このときに動くのは、機能スペックの合計値ではなく、「この製品を選ぶ物語をどう語れるか」です。担当者が役員に説明するときに、その物語が腹落ちするかどうか。それが意思決定の最後の関門になります。
機能だけを並べたサイト・資料・営業トークでは、この「説明できる物語」を提供できません。だから受注が伸びない。
文脈マーケティングの3軸
BtoB において「文脈」を立てるには、3つの軸を意識します。
軸1:業界文脈
「いまこの業界で何が起きているか」を語る軸です。法改正、技術トレンド、競争環境の変化、人材不足、コスト構造の変化。これらに なぜ自社の製品/サービスが応えられるのか を結びつけて語ります。
例:「インボイス制度対応で経理工数が30%増えている」という業界文脈を語ったうえで、自社サービスがその工数削減にどう貢献するかを示す。これだと、なぜ「いま」検討すべきかが明確になります。
軸2:顧客文脈
ターゲット顧客が 具体的にどんな状況にあるか を語る軸です。事業フェーズ(立ち上げ期 / 成長期 / 成熟期)、組織規模、デジタル成熟度、業務フローの実態。
「成長期の SaaS 企業で、月次会議で報告書作成に20時間かかっている」「30人規模の組織で、経理が1人しかいない」「Excel管理から脱却したいが、何から始めればいいか分からない」。こうした具体的な状況描写が、ターゲット顧客に「これは自分の話だ」と気づかせます。
軸3:自社文脈
自社が なぜこの製品/サービスを作ったのか、どんな思想で作っているのか を語る軸です。創業ストーリー、設計哲学、業界に対する違和感、解決したい本質的課題。

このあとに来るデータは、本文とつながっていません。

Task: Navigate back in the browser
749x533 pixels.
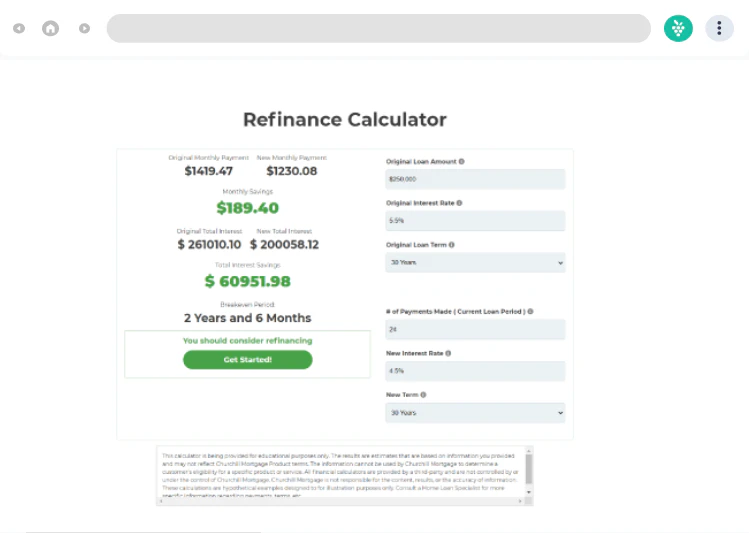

多くの BtoB 企業がこの軸を語っていません。「業界 No.1」「導入○○社」のような実績アピールはあっても、「なぜ我々がこれをやるか」が見えない。BtoB 顧客は、長期パートナーシップを築く相手を探しています。思想が見えない会社は、選ばれにくいのです。
3軸を組み合わせるフレームワーク
| 軸 | 問い | 表現する場所 |
|---|---|---|
| 業界文脈 | 「いま、この業界で何が起きているか」 | ホワイトペーパー / 業界レポート / セミナー |
| 顧客文脈 | 「誰のどんな状況に応えるか」 | 事例記事 / ペルソナ別LP / 導入ストーリー |
| 自社文脈 | 「なぜ、我々がこれをやるか」 | ミッション / 代表メッセージ / 採用ページ / Note |
BtoB マーケのコンテンツ計画は、この3軸を バランスよく配置 することから始めます。事例記事ばかりで業界文脈が弱い、業界レポートはあるが自社の思想が見えない、といった偏りがあると、文脈は立ちません。
事例:文脈で語ると、何が変わるか
ある中規模 SaaS 企業のケースを紹介します。それまでは LP に「機能一覧」「導入実績」「料金」を並べる機能ベースの構成でした。CTR は良好でしたが、商談化率が伸び悩んでいました。
そこで構成を組み直し、業界文脈(「いま中堅企業が抱える課題」)→ 顧客文脈(「こういう状況の会社が、こう変わった」)→ 自社文脈(「なぜ我々がこれを作ったか」)→ 機能 → 料金、という物語の順序に変えました。
結果、CTR は変わらなかったが、商談化率が +47%。「なぜ・いま・あなたの会社が買うのかを、担当者が役員に説明しやすくなった」というのが、現場からのフィードバックでした。
まとめ:機能の前に、文脈を語る
機能比較は購買の 最後の数歩 でしかありません。本当の意思決定は、もっと手前の「文脈に共感できるか」で決まります。Vegimax がサイト制作・コンテンツ設計で力を入れているのが、まさにこの文脈設計の領域です。